Il s'en était rendu compte quelques minutes avant, la lumière par la fenêtre qui ne voulait pas s'éteindre. Tous les voisins dormaient sans doute, aucun passage, aucune raison pour la minuterie d'éclairer encore la courette. C'est là qu'il s'était dit que c'était sans doute bloqué. La minuterie. C'est pour ça qu'il était descendu, plein de bonne volonté pour résoudre le problème. Comme un être vivant impliqué dans les problèmes de la société, comme un héros du quotidien, quelqu'un qui se bat, qui se ramasse souvent mais qui se relève à chaque fois.

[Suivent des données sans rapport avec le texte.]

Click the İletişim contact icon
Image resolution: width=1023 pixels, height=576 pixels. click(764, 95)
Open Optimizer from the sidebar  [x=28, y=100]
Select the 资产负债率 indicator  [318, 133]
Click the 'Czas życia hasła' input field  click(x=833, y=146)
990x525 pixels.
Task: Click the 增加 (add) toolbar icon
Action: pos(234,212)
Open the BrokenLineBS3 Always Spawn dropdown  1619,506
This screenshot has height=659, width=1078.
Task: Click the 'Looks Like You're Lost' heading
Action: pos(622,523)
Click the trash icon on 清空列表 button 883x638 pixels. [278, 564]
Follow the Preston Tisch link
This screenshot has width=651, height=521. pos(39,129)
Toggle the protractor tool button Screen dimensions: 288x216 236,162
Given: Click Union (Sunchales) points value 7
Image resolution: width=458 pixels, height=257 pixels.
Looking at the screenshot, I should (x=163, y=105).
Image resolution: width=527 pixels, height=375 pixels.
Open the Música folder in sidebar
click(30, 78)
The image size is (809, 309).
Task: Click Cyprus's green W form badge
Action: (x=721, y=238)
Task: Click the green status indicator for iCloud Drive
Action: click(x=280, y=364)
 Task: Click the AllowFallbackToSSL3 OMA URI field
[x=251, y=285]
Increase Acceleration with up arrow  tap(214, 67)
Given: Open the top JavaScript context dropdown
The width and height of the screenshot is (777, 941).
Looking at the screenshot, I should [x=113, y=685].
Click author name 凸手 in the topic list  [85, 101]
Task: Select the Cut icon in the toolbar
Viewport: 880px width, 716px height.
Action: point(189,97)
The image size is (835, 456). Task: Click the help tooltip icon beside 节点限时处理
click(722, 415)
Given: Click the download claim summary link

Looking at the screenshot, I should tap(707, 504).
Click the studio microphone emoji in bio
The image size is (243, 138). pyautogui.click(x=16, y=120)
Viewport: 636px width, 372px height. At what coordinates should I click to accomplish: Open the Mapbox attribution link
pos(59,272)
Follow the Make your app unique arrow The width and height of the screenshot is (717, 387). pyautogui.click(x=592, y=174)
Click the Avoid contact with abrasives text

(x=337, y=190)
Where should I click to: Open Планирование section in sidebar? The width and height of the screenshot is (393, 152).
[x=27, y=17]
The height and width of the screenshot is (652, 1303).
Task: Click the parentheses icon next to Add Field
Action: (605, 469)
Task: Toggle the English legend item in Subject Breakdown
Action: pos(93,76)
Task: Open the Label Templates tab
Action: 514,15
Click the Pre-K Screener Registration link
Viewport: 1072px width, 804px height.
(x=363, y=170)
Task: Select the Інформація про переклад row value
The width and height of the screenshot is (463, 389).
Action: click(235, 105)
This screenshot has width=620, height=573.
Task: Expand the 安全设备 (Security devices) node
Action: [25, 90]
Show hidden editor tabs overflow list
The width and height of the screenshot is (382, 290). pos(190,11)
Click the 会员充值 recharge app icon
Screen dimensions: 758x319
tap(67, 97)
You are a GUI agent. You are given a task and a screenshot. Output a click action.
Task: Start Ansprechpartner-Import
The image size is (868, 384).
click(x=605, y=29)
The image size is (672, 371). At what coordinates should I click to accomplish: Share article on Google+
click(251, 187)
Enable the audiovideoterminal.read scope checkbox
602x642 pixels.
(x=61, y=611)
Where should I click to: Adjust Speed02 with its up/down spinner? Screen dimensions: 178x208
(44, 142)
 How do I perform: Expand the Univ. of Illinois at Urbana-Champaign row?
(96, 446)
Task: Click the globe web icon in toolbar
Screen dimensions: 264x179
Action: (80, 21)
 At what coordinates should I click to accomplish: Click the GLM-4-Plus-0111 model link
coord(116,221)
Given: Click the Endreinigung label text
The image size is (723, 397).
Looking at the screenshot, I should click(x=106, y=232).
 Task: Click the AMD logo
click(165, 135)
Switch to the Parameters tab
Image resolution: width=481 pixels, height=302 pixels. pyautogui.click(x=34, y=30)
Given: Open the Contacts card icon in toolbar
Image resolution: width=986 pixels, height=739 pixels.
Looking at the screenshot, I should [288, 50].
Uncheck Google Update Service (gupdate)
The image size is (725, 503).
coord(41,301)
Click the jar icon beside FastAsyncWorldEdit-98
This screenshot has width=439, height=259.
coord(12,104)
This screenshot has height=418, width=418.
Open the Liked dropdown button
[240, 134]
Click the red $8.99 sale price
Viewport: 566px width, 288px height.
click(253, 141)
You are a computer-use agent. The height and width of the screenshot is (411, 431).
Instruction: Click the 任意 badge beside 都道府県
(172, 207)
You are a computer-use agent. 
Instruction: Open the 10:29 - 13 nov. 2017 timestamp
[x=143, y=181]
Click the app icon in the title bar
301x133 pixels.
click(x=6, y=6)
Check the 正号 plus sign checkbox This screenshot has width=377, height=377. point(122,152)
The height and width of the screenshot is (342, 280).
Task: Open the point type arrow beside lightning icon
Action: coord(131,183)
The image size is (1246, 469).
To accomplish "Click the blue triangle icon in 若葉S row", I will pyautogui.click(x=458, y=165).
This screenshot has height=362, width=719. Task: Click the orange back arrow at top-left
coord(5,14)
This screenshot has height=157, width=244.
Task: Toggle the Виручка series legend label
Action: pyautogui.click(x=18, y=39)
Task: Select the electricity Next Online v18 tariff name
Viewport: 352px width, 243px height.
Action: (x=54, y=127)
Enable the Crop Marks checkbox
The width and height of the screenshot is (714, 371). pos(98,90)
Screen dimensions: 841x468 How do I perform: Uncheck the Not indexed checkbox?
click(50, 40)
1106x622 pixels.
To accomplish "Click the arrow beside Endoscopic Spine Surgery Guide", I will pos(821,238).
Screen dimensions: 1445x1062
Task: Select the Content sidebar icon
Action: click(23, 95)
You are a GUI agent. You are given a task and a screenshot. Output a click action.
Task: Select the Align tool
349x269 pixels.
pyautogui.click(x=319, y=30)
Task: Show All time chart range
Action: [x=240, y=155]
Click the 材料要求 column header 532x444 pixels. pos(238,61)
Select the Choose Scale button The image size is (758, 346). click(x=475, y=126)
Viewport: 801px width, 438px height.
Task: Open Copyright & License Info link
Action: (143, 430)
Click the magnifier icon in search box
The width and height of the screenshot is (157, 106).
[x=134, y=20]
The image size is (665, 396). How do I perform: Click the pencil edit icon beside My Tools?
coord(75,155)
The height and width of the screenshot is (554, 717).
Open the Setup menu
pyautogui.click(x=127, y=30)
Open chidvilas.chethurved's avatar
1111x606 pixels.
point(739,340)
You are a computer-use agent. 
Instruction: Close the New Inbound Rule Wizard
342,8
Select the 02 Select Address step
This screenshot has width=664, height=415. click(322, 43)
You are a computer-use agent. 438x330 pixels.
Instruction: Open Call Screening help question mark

Tout le monde dormait ou s'en fichait, lui il sortirait sans même enfiler de veste, basculerait l'interrupteur du circuit des communs, et le problème serait réglé.

A sa manière, discrète et qu'on pourrait croire anodine, il aurait fait un tout petit quelque chose pour améliorer le bien-être de ses voisins, le monde dans lequel il vivait. En somme il se serait fait sa place, le temps d'une coupure de courant.

Tout était noir de nuit quand il avait tourné le bouton. Il le retourna pour rallumer le circuit, en se disant qu'après tout, l'électricien viendrait sans doute le lendemain pour résoudre le problème sans pour autant priver les communs d'électricité, les communs c'est-à-dire l'éclairage mais aussi l'interphone, qui aurait pu être nécessaire même à cette heure avancée - lui-même, dans des moments un tant soit peu plus intenses de sa modeste vie, n'aurait pas pu supporter qu'à cause d'un voisin zélé et égoïste, prêt à couper tout le courant de l'immeuble pour dormir paisiblement sans lumière à travers la fenêtre (et les volets, c'est fait pour les chiens peut-être ?), sa fiancée punk, son patron psychotique, son fils prodigue, son dealer ou sa figure rédemptrice, n'importe quel personnage haut en couleurs de la vie romanesque d'un fou-fou qui sort tout le temps, d'un patachon, n'appuie sur le bouton de l'interphone, aussi avancée que soit l'heure, qu'en vain, et que tout tourne court et rentre dans la norme à cause d'un couillon qui n'a trouvé d'autre solution au problème éminemment temporaire de la minuterie bloquée que celle stupide de couper le courant des communs.

Il rentra donc chez lui par l'escalier en renonçant à faire quoi que ce soit à cette satanée lumière bloquée, ne ferma pas les volets (en y pensant, la lumière ne le dérangeait pas plus que ça en fait), et s'endormit en essayant de penser aux moments intenses de la vie qu'il menait quand il était plus intelligent, dans le temps. Les moutons interloqués sautaient la haie en haussant les sourcils face caméra, comme les figurants improvisés des micro-trottoirs télévisés.